I know many of you are as appalled as I am about the news stories highlighting negligent home daycares whose outright disgusting practices have lead to the death or harm of our beautiful children.
It is common that in Canada the reaction is to crack down on that which is deemed "uncontrolled" and to pass legislation which will hopefully protect our young. I want to preface this article by making it very clear that I believe transparency in any organization -- be it your local bakery or our parliament -- is crucial, especially when dealing with youth who may not be able to express concerns over safety.
That said, I believe it is time to fill your news feeds with another perspective: that of a responsible caregiver. I can honestly say that I am responsible because I take the rules around the care of children very seriously. As an activist, I also question policy as a way of strengthening my decision-making in the business I have.
That's why when officials enforcing the Daycare and Nurseries Act in Ontario showed up at my door two summers ago, I happily let them into my home daycare to peruse the premises, ensure its safety and issue me a letter saying Out and About Home Daycare passed with flying colours.
I am proud of this accomplishment, as I am proud of my many years of dealing with youth. I have been leading youth -- from movement programs for large numbers of Scarborough kids to teaching theatre to ex-child soldiers in Colombia -- since I was 15.
As a home daycare provider, here are some other things I am proud of:
I am proud of the quality of care us home daycare providers offer. I am amongst strong women who get together often, discuss openly their struggles with certain behavioural issues their kids may have and troubleshoot like mavericks. Thanks to our small numbers, we are able to problem solve in ways that are personal and tailor-fit to your child's needs.
I am proud of how home daycare-providing empowers women and empowers communities. I have had the pleasure of meeting women who have fed, clothed and educated their own children thanks to the hours earned taking care of a community's youth. It allows them to both honour their biological right to have children and to make money without needing to pay for care for their own children. I know this very well being a single mother.
I also know that some of the parents in my daycare cannot afford licensed, large-scale operations. Nor can they afford the time it may take on a waiting list for their child to be accepted into one. We are the reason many of our community members are even able to work.
Another piece of the puzzle is how this empowers communities to make decisions based on honour, rather than just relying on the abstract view that a piece of paper or legislation can necessarily protect us. Two parties of adults are speaking face-to-face about the future of a child. Through the honest exchange of monetary funds, there is an agreement beyond paper that this child will be loved in the absence of their parents.

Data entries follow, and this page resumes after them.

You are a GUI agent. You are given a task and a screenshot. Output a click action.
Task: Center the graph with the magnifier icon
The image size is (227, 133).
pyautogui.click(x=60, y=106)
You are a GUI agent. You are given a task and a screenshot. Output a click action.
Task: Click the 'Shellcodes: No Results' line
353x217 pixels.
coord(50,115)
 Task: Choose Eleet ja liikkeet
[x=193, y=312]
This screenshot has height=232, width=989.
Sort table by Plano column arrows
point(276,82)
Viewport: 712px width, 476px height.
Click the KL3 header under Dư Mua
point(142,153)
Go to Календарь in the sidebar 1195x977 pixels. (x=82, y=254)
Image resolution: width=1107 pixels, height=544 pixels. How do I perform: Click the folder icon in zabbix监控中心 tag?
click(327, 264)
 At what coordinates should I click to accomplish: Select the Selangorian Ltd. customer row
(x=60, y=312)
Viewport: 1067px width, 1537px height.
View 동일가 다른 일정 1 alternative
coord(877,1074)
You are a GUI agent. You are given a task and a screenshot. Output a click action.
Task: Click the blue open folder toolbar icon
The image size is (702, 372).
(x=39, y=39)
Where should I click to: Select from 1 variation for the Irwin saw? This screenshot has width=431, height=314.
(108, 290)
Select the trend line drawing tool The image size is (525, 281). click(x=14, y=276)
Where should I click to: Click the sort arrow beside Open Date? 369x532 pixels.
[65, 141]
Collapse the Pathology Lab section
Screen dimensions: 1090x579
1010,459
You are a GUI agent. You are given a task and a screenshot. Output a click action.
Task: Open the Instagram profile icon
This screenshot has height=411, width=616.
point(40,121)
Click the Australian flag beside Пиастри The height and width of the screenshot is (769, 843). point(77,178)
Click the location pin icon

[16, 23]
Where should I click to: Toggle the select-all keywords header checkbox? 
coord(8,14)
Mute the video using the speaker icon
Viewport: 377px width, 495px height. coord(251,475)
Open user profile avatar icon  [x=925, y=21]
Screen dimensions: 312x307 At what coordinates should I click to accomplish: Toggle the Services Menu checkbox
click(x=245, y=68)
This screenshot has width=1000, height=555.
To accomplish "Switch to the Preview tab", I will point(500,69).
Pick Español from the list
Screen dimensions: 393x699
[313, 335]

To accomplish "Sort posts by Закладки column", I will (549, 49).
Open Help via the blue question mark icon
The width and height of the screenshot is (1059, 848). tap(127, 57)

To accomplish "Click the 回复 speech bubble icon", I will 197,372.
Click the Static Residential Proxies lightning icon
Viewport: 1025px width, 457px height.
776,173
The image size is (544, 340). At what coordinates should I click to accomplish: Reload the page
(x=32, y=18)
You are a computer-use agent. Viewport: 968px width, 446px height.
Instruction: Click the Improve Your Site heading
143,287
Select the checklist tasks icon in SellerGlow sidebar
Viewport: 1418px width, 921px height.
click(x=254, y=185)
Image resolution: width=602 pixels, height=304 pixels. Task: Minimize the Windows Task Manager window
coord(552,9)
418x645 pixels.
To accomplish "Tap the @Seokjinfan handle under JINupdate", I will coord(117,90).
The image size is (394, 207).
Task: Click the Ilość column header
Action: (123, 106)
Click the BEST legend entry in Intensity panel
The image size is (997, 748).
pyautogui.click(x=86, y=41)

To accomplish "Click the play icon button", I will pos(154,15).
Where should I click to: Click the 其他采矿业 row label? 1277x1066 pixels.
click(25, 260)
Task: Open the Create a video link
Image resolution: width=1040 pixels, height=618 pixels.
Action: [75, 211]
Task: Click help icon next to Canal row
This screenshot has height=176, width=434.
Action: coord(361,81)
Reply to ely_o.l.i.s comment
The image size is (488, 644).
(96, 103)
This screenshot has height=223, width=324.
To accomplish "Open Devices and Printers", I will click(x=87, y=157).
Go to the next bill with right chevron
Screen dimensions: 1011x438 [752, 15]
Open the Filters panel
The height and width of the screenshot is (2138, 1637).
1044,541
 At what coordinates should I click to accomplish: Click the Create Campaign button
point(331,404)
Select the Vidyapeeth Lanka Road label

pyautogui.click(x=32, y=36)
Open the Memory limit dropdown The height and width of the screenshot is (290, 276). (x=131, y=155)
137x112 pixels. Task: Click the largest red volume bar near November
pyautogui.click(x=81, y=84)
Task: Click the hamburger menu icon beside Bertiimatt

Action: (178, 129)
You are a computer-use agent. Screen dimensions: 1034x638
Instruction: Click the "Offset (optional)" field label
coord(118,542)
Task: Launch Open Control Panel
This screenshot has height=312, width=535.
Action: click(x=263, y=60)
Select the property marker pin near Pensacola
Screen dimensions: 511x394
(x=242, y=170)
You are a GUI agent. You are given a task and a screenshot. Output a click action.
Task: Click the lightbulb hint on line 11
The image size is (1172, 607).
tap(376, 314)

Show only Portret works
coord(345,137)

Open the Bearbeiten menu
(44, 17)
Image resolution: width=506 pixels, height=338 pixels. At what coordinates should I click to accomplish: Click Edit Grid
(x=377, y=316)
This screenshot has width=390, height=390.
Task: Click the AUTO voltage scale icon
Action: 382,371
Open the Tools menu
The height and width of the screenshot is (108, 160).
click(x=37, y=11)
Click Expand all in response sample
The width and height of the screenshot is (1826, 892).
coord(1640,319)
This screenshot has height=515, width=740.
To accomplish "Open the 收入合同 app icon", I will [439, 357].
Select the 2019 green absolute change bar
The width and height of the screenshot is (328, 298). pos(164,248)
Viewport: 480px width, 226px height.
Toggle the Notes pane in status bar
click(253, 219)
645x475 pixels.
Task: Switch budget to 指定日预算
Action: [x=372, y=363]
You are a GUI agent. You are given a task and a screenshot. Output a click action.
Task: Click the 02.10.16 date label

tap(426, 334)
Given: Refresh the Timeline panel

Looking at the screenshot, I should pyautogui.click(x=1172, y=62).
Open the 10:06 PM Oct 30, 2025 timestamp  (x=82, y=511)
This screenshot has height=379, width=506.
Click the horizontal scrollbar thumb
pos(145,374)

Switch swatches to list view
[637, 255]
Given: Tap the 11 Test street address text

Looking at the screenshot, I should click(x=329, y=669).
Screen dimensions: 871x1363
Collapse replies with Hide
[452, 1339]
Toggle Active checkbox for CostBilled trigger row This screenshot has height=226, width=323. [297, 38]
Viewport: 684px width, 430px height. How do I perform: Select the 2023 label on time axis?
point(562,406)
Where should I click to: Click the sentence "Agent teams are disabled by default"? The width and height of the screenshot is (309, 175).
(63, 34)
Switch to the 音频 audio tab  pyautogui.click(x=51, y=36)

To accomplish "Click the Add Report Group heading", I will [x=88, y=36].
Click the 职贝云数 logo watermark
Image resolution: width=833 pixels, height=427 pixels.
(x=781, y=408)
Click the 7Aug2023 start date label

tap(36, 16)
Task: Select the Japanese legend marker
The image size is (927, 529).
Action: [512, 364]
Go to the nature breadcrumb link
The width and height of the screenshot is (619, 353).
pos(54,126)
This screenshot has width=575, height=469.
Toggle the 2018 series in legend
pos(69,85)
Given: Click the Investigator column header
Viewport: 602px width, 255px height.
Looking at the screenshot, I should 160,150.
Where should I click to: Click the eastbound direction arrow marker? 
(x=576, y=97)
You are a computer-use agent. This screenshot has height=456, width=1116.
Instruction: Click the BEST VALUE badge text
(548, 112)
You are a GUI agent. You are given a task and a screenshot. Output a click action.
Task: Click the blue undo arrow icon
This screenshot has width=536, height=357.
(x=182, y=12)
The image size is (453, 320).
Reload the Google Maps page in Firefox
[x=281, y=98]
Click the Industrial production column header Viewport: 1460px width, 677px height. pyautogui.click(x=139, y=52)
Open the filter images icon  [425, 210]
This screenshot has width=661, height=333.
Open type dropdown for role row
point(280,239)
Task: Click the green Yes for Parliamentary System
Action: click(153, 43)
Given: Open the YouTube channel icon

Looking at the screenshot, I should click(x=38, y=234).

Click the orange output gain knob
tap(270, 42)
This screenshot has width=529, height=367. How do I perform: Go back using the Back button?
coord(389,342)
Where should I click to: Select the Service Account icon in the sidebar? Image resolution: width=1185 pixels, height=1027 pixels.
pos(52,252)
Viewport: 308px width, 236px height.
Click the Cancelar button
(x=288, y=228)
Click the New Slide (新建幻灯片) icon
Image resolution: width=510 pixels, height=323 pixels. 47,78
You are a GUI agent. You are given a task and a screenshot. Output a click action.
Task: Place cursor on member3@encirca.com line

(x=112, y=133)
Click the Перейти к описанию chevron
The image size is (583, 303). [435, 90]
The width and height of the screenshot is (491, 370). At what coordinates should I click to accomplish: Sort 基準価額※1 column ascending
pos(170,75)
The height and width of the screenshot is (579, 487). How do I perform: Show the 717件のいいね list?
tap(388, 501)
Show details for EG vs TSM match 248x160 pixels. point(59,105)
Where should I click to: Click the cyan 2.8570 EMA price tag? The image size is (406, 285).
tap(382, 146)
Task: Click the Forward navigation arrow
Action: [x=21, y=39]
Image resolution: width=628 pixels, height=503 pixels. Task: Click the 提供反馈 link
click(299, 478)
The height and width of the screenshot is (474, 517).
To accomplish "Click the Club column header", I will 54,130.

And we do all this for so very little -- in my case, for $40 a day, which includes two homemade snacks and a lunch.
Given this last statement, I want to speak about how as a community we can help keep home daycares a viable and smart choice.
Firstly, as a message to fellow home daycare providers, keep your numbers to what is lawful in your area. In my case, it is by law a maximum of five children at any given time. I think this makes sense. I care for four in my daycare and I care for them well because I control my numbers. Any more than five and I risk accidents and negligence. Also, in the interest of being publicly accountable for my practices, I try and keep in the public eye at all times except for pickups, drop-offs and nap time. This ensures that the public can see I am feeding my kids well, treating them with respect and keeping them clean.
Next, as a parent you are equipped with a powerful tool: your own intuition. The same "uh-oh" feeling you get in your belly button when you know your baby is teething should be in full force when choosing a care provider. Count numbers of children in the household when you enter. Check your child often for anything from consistent diaper rash to intense hunger -- all signs of possible neglect. If there is something questionable happening, engage in a conversation with your provider.
As a community of people around the daycare, we should report any activity that we think may be questionable. If you see a caregiver with more than the lawful number of children, report them. These tragic incidents where babies have died in the presence of 20+ children are unacceptable, and I imagine that someone must have seen something suspicious, but said nothing. And I am not talking about reporting daycare workers who wear the niqab or any other religious embellishment. Because that, my friends, is called Islamophobia and racism, as demonstrated by the not-so-kind people of this Verdun neighborhood. And I am not talking about reporting a caregiver who is calmly waiting out a serious temper tantrum while a kiddo is wailing on the sidewalk. That, my friends, is called discipline.
Lastly, we need to challenge ourselves and our notions of home daycare. We are paid so very little to provide so very much to society. We are helping to raise future community members, and that is no laughing matter (although my day is full of laughs). We need to unlearn all that keeps us from respecting women's work and the many ways in which that manifests, from abuse of payment to abuse of our time.